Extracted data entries
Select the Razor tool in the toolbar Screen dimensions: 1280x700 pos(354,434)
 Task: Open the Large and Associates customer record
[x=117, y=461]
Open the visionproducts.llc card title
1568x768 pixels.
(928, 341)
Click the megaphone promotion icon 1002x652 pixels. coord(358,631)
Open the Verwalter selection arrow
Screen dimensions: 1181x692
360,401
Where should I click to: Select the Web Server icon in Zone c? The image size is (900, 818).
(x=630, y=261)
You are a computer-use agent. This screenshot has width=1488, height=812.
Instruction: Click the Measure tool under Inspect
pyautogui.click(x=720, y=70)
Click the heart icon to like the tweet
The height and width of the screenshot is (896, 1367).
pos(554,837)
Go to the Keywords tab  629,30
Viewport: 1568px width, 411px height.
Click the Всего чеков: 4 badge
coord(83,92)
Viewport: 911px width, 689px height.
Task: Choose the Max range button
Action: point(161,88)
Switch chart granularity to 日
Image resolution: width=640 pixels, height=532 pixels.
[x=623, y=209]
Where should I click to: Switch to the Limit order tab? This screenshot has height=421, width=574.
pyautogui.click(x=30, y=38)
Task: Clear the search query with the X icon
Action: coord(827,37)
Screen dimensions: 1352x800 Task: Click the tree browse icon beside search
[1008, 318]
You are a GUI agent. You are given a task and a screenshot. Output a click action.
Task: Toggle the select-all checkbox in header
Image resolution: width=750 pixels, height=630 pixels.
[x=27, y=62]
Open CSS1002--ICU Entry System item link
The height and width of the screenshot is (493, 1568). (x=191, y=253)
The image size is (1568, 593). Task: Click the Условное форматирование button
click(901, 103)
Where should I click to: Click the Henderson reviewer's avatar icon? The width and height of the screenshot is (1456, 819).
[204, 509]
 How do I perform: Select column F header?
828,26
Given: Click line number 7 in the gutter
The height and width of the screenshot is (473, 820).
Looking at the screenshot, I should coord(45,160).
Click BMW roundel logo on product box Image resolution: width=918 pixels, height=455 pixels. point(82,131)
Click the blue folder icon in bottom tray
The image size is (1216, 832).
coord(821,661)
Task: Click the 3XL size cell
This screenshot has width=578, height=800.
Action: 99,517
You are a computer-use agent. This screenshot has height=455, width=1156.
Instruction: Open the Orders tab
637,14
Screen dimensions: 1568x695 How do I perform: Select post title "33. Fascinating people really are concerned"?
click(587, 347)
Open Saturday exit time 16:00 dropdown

The task:
Each record must appear again, word for word.

Result of this task:
Select the Razor tool in the toolbar Screen dimensions: 1280x700 pos(354,434)
 Task: Open the Large and Associates customer record
[x=117, y=461]
Open the visionproducts.llc card title
1568x768 pixels.
(928, 341)
Click the megaphone promotion icon 1002x652 pixels. coord(358,631)
Open the Verwalter selection arrow
Screen dimensions: 1181x692
360,401
Where should I click to: Select the Web Server icon in Zone c? The image size is (900, 818).
(x=630, y=261)
You are a computer-use agent. This screenshot has width=1488, height=812.
Instruction: Click the Measure tool under Inspect
pyautogui.click(x=720, y=70)
Click the heart icon to like the tweet
The height and width of the screenshot is (896, 1367).
pos(554,837)
Go to the Keywords tab  629,30
Viewport: 1568px width, 411px height.
Click the Всего чеков: 4 badge
coord(83,92)
Viewport: 911px width, 689px height.
Task: Choose the Max range button
Action: point(161,88)
Switch chart granularity to 日
Image resolution: width=640 pixels, height=532 pixels.
[x=623, y=209]
Where should I click to: Switch to the Limit order tab? This screenshot has height=421, width=574.
pyautogui.click(x=30, y=38)
Task: Clear the search query with the X icon
Action: coord(827,37)
Screen dimensions: 1352x800 Task: Click the tree browse icon beside search
[1008, 318]
You are a GUI agent. You are given a task and a screenshot. Output a click action.
Task: Toggle the select-all checkbox in header
Image resolution: width=750 pixels, height=630 pixels.
[x=27, y=62]
Open CSS1002--ICU Entry System item link
The height and width of the screenshot is (493, 1568). (x=191, y=253)
The image size is (1568, 593). Task: Click the Условное форматирование button
click(901, 103)
Where should I click to: Click the Henderson reviewer's avatar icon? The width and height of the screenshot is (1456, 819).
[204, 509]
 How do I perform: Select column F header?
828,26
Given: Click line number 7 in the gutter
The height and width of the screenshot is (473, 820).
Looking at the screenshot, I should coord(45,160).
Click BMW roundel logo on product box Image resolution: width=918 pixels, height=455 pixels. point(82,131)
Click the blue folder icon in bottom tray
The image size is (1216, 832).
coord(821,661)
Task: Click the 3XL size cell
This screenshot has width=578, height=800.
Action: 99,517
You are a computer-use agent. This screenshot has height=455, width=1156.
Instruction: Open the Orders tab
637,14
Screen dimensions: 1568x695 How do I perform: Select post title "33. Fascinating people really are concerned"?
click(587, 347)
Open Saturday exit time 16:00 dropdown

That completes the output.